Investing in Syrian tech: the rules as they stand
100% foreign ownership in software. Telecom capped at 49%. Tax holidays up to ten years. And a FATF grey-listing you must take seriously. The current rulebook, summarized.
Disclaimer first: we are a product studio, not a law firm. This is the orientation we wish we'd had — verify everything with counsel before moving money.
Ownership
Under Investment Law 18 of 2021, foreign investors can own 100% of companies in software development, IT services, web and app development, e-commerce, and tech consulting — no joint-venture requirement.
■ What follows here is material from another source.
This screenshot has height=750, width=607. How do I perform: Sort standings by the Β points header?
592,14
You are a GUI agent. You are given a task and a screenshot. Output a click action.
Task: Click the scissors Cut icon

Telecommunications is the exception: foreign ownership is capped at 49%, so mobile networks, major ISPs, and telecom infrastructure require a Syrian partner.
Incentives
- Technology projects qualify for income tax exemptions in the 50–75% range.
- Projects in designated development areas can receive a 75% income tax reduction for ten years.
- Complete exemption from customs duties on equipment, machinery, and production inputs.
The compliance reality
Syria remains on the FATF grey list, which means every cross-border banking relationship involves enhanced due diligence. Targeted sanctions on Assad-era figures, human rights abusers, and trafficking networks remain in force in the US, EU, and UK — so counterparty screening is not optional. And the EU's arms embargo plus restrictions on internal-repression technology still apply to specific hardware categories.
How we read it
The structure favors exactly the kind of business software people build: small, talent-heavy, capital-light companies that export services. Full ownership, meaningful tax relief, and a cost base that makes senior engineering economical. The friction is concentrated in banking and compliance — which is why the payments reconstruction covered elsewhere in this series matters so much.